● **TASK REQUIREMENTS**:
Locate the line that contains "[ETF iShares Morningstar". Copy it and every following line through the end of the records, exactly, and include nothing else.

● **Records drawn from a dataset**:
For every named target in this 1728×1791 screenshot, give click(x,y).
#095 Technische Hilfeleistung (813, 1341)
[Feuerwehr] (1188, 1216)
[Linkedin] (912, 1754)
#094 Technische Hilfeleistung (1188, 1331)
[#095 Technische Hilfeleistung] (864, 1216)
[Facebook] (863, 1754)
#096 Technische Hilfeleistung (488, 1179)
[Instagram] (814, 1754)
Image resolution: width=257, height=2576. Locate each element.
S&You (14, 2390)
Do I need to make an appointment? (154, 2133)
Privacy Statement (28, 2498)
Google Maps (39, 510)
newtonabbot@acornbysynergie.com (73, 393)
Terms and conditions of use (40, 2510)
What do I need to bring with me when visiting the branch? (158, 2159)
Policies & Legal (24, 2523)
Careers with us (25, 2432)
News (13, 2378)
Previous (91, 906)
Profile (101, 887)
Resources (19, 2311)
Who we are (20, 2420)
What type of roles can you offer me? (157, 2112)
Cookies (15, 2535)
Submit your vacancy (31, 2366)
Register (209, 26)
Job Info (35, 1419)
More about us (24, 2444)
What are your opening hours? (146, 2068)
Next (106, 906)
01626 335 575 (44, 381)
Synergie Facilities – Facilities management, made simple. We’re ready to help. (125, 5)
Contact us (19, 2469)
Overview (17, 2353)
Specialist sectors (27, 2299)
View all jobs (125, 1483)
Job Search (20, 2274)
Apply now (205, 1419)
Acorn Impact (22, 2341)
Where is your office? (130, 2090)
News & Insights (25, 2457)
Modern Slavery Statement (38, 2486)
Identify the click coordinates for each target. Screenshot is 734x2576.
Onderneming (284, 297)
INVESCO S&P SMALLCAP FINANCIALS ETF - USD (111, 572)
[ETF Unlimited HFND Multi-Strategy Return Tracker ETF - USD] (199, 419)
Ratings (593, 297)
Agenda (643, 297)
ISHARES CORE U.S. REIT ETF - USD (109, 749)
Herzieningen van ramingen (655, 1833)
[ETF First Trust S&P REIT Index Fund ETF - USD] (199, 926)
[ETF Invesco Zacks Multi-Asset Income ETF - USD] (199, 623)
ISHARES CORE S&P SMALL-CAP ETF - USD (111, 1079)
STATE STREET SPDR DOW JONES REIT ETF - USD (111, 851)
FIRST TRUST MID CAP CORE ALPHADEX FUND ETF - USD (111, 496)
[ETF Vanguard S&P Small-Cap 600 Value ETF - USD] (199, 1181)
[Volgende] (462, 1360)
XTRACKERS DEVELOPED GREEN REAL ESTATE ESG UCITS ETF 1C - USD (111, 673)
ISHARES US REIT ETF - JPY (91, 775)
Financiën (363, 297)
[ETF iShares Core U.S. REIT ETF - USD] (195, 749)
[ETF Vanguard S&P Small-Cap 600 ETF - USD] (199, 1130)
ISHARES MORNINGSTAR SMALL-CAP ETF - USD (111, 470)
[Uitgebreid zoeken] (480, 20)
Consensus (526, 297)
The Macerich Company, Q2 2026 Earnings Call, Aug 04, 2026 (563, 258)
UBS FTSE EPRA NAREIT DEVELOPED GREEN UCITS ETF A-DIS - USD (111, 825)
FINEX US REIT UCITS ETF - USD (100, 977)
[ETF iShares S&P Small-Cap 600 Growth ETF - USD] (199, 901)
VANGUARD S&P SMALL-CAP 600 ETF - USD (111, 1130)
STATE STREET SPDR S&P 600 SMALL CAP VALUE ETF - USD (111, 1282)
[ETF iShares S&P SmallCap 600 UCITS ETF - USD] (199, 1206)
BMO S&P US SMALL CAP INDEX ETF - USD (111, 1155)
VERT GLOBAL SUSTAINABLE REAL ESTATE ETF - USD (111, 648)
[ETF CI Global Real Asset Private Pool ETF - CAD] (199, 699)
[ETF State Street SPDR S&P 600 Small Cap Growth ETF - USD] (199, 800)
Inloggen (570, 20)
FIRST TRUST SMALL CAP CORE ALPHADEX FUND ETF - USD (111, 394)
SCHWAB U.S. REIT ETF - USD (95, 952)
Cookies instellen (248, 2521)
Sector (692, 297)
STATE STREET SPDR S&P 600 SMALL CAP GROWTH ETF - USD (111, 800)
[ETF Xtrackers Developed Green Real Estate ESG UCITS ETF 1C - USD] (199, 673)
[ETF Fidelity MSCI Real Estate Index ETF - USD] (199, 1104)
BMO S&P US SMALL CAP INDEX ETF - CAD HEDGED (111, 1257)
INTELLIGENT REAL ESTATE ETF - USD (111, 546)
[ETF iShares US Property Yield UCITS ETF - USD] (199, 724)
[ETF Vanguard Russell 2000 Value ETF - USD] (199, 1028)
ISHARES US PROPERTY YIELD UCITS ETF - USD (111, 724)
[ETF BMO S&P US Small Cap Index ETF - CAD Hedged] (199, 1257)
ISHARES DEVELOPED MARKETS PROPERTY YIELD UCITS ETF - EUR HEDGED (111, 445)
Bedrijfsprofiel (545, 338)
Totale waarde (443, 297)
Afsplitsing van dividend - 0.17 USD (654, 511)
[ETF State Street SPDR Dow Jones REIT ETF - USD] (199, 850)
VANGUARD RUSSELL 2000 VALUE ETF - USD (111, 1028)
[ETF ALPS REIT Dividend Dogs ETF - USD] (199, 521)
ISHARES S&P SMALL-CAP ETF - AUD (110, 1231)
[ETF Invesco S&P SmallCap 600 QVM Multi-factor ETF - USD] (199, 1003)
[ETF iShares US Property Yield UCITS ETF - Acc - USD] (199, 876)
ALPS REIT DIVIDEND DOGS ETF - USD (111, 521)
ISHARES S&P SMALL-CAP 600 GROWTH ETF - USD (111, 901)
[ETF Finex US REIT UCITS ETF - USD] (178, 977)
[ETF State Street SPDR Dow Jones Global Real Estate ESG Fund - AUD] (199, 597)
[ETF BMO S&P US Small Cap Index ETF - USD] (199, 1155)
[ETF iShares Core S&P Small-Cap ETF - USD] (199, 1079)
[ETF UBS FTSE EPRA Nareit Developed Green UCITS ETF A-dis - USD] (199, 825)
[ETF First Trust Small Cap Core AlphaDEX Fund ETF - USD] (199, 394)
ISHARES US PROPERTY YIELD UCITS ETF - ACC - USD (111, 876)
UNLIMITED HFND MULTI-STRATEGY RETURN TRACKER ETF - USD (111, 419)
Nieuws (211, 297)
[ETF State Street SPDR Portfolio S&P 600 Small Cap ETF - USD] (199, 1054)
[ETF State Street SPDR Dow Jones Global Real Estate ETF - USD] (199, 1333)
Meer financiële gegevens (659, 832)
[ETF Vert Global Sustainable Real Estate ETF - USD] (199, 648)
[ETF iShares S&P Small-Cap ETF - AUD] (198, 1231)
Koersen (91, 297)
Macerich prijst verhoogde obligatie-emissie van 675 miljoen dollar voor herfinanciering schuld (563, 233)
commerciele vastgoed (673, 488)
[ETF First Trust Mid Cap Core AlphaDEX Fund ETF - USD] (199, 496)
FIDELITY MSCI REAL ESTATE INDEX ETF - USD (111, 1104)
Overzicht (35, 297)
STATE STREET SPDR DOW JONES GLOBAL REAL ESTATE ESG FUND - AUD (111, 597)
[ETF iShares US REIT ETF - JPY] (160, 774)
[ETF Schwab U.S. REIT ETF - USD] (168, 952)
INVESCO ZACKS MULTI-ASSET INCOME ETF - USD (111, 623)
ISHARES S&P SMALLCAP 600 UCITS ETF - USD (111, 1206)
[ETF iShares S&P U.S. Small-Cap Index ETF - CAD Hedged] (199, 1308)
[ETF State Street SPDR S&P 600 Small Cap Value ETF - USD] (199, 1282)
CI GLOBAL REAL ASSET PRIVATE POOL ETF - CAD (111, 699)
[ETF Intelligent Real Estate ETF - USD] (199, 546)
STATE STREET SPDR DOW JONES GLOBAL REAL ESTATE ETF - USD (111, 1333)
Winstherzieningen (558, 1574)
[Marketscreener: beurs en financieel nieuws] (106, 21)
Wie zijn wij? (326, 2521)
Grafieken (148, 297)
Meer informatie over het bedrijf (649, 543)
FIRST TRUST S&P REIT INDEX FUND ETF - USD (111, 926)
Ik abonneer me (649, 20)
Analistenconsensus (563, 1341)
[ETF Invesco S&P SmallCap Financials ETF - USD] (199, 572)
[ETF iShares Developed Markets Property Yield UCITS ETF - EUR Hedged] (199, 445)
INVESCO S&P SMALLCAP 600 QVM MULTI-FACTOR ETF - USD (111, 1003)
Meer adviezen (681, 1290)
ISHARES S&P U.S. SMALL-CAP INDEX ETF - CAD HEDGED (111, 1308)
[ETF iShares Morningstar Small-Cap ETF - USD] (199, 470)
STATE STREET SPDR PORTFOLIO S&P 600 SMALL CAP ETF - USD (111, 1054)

● **WRITTEN RESPONSE**:
[ETF iShares Morningstar Small-Cap ETF - USD] (199, 470)
STATE STREET SPDR PORTFOLIO S&P 600 SMALL CAP ETF - USD (111, 1054)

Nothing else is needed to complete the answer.